Directions for this task. Put each line of the data below into a Markdown table with the columns "Row" and "Line", numbering the rows and skipping any blank lines. Leave the pictures out of the table.

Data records
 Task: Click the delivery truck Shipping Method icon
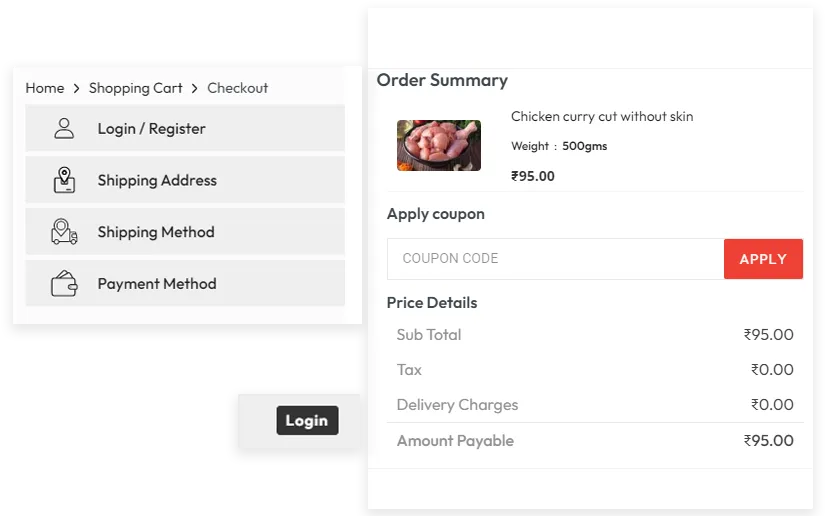tap(64, 232)
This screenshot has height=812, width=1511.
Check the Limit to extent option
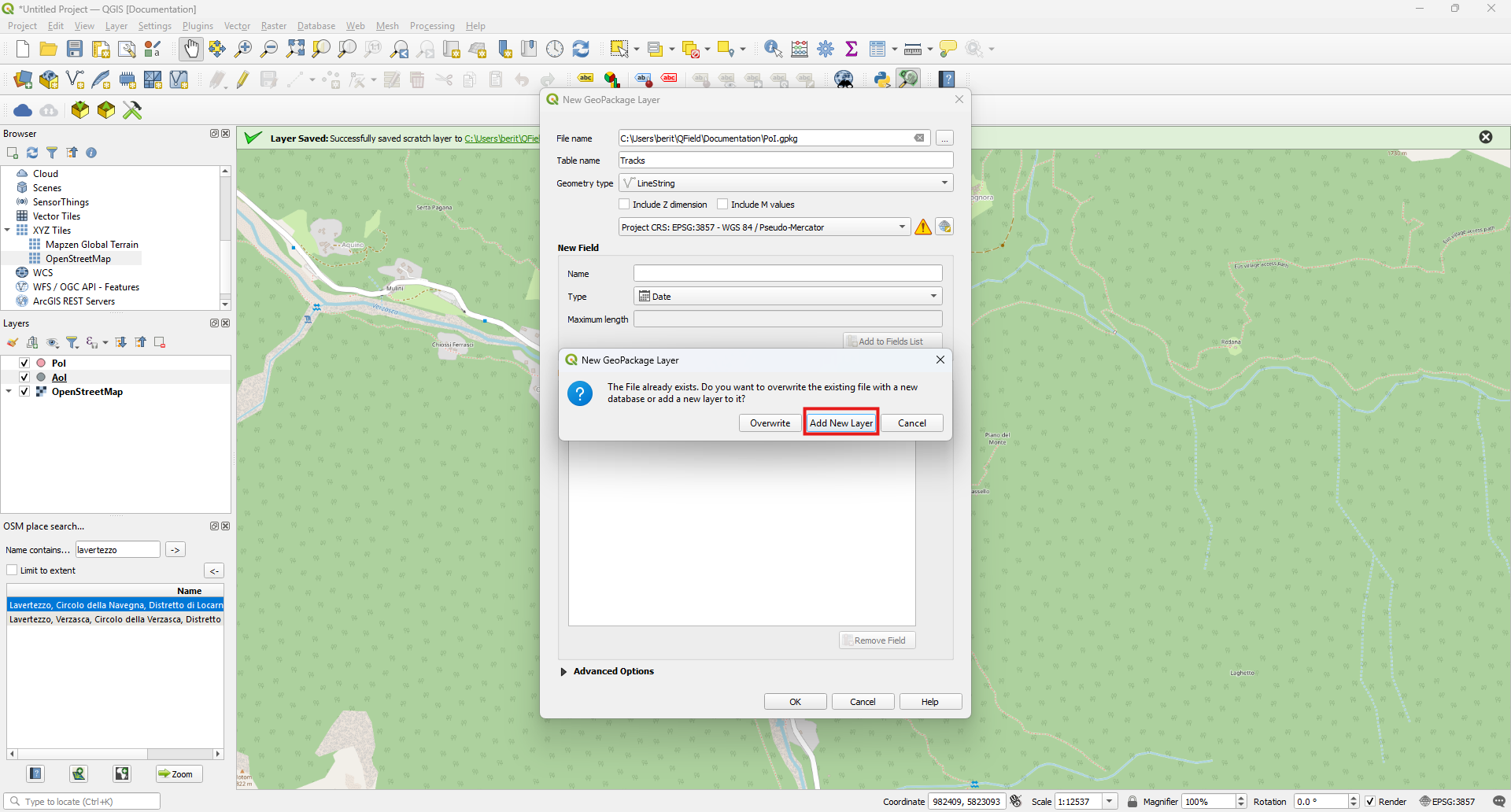point(12,570)
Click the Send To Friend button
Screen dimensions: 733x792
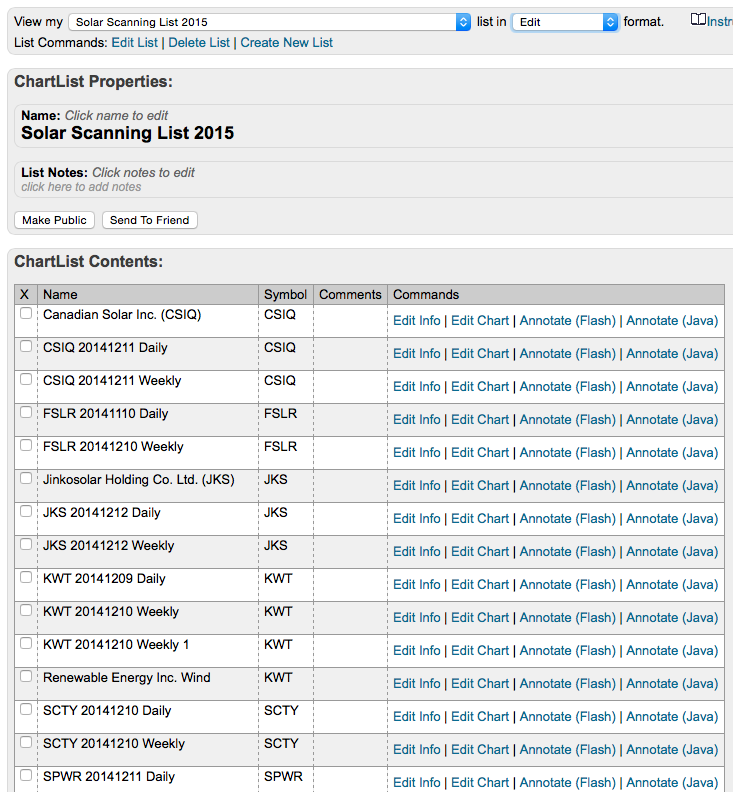point(150,220)
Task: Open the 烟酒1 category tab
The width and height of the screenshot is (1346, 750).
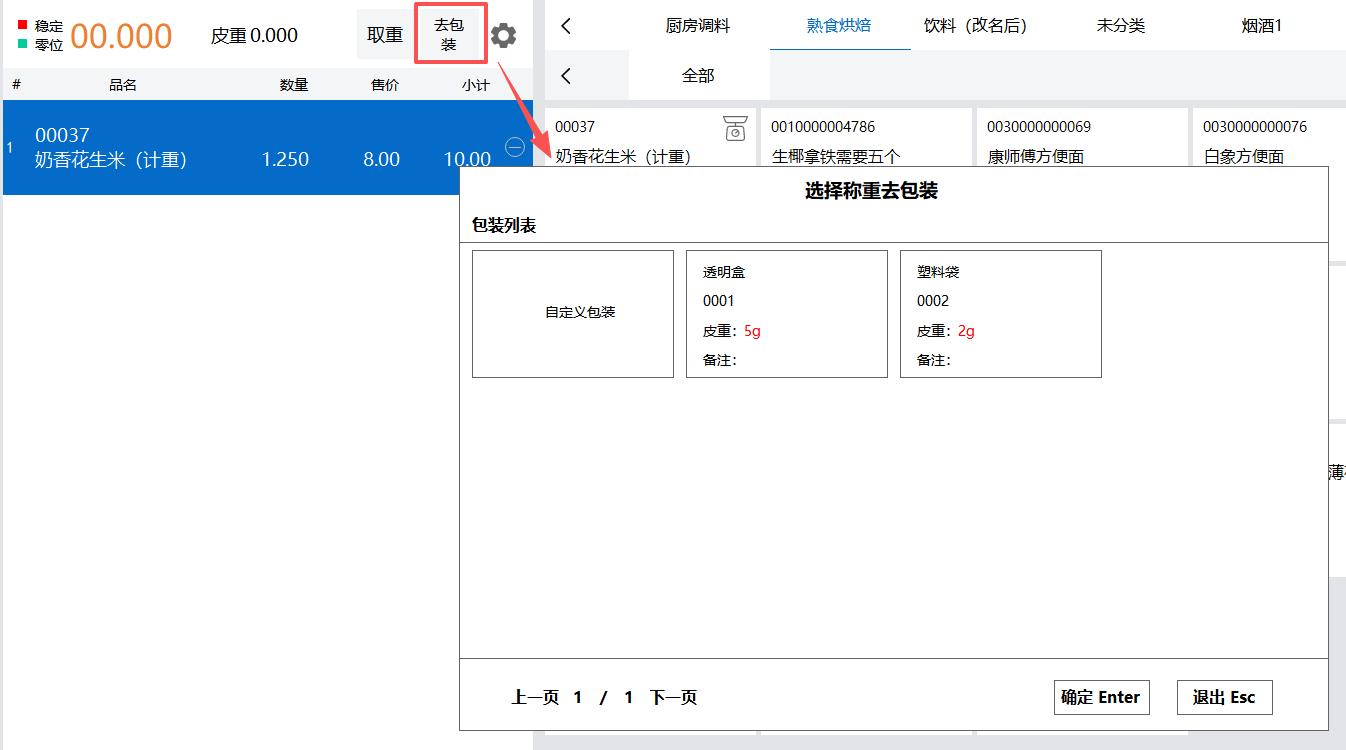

Task output.
| Row | Line |
|---|---|
| 1 |  Task: Click the delivery truck Shipping Method icon |
| 2 | tap(64, 232) |
| 3 | This screenshot has height=812, width=1511. |
| 4 | Check the Limit to extent option |
| 5 | point(12,570) |
| 6 | Click the Send To Friend button |
| 7 | Screen dimensions: 733x792 |
| 8 | point(150,220) |
| 9 | Task: Open the 烟酒1 category tab |
| 10 | The width and height of the screenshot is (1346, 750). |